◆ **EXERCISE DESCRIPTION**:
Continue the Polars eager cookbook page below from its last sentence.

◆ **EXCERPTED PASSAGE**:
________________________

Module polars::docs::eager [−][src]
Expand description
Polars Eager cookbook
This page should serve a cookbook to quickly get you started with most fundamental operations
executed on a ChunkedArray
, Series
or DataFrame
.
Tree Of Contents
- Creation of data structures
- Arithmetic
- Comparisons
- Apply functions/ closures
- Filter
- Sort
- Joins
- GroupBy
- Melt
- Explode
- IO
- Various
Creation of Data structures
ChunkedArray
use polars::prelude::*; // use iterators let ca: UInt32Chunked = (0..10).map(Some).collect(); // from slices let ca = UInt32Chunked::new_from_slice("foo", &[1, 2, 3]); // use builders let mut builder = PrimitiveChunkedBuilder::<UInt32Type>::new("foo", 10); for value in 0..10 { builder.append_value(value); } let ca = builder.finish();
Series
use polars::prelude::*; // use iterators let s: Series = (0..10).map(Some).collect(); // from slices let s = Series::new("foo", &[1, 2, 3]); // from a chunked-array let ca = UInt32Chunked::new_from_opt_slice("foo", &[Some(1), None, Some(3)]); let s = ca.into_series();
DataFrame
use polars::prelude::*; use polars::df; // use macro let df = df! [ "names" => ["a", "b", "c"], "values" => [1, 2, 3], "values_nulls" => [Some(1), None, Some(3)] ]?; // from a Vec<Series> let s1 = Series::new("names", &["a", "b", "c"]); let s2 = Series::new("values", &[Some(1), None, Some(3)]); let df = DataFrame::new(vec![s1, s2])?;
Arithmetic
Arithmetic can be done on both Series
and ChunkedArray
s. The most notable difference is that
a Series
coerces the data to match the underlying data types.

________________________

◆ **DATASET EXCERPTS**:
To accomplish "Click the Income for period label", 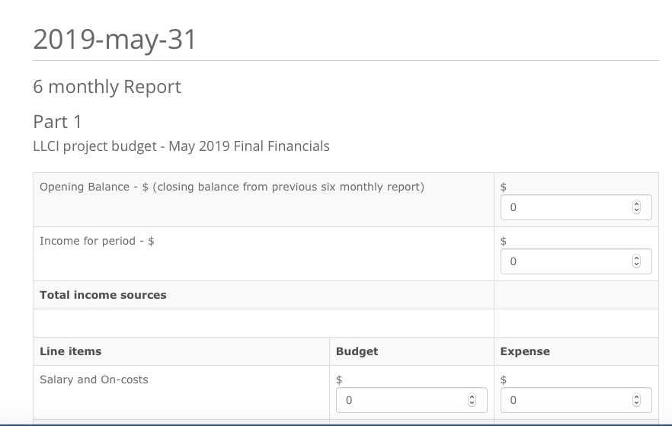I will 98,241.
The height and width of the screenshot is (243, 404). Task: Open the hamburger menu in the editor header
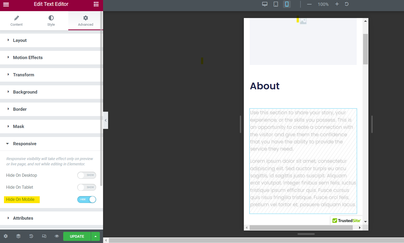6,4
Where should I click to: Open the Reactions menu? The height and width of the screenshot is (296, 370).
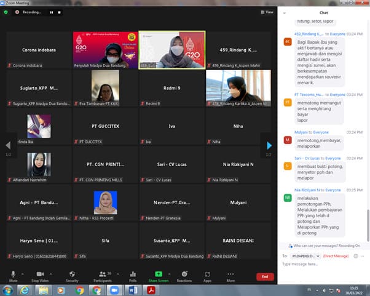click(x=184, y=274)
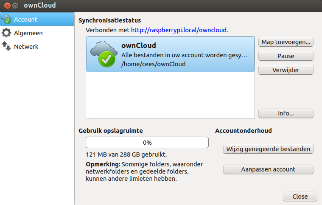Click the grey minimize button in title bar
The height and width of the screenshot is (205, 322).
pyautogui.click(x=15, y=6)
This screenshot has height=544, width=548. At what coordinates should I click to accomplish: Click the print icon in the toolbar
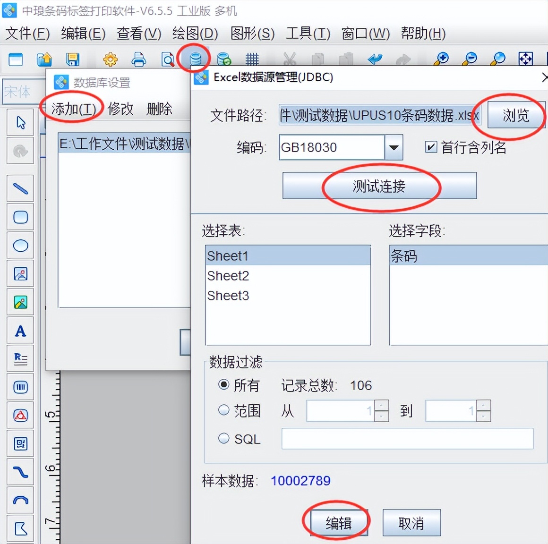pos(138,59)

________________________

◆ **THE RESPONSE**:
use polars::prelude::*; let s_int = Series::new("a", &[1, 2, 3]); let s_flt = Series::new("b", &[1.0, 2.0, 3.0]); let added = &s_int + &s_flt; let subtracted = &s_int - &s_flt; let multiplied = &s_int * &s_flt; let divided = &s_int / &s_flt; let moduloed = &s_int % &s_flt; // on chunked-arrays we first need to cast to same types let ca_int = s_int.i32()?; let ca_flt = s_flt.f32()?; &ca_int.cast::<Float32Type>()? * ca_flt; &ca_flt.cast::<Int32Type>()? * ca_int; // we can also do arithmetic with numeric values let multiplied = ca_int * 2.0; let multiplied = s_flt * 2.0; // or broadcast Series to match the operands type let added = &s_int * &Series::new("broadcast_me", &[10]);
Because Rusts Orphan Rule doesn’t allow use to implement left side operations, we need to call such operation directly.
let series = Series::new("foo", [1, 2, 3]); // 1 / s let divide_one_by_s = 1.div(&series); // 1 - s let subtract_one_by_s = 1.sub(&series);
For ChunkedArray
s this left hand side operations can be done with the apply
method.
let ca = UInt32Chunked::new_from_slice("foo", &[1, 2, 3]); // 1 / ca let divide_one_by_ca = ca.apply(|rhs| 1 / rhs);
Comparisons
Series
and ChunkedArray
s can be used in comparison operations to create boolean
masks/predicates.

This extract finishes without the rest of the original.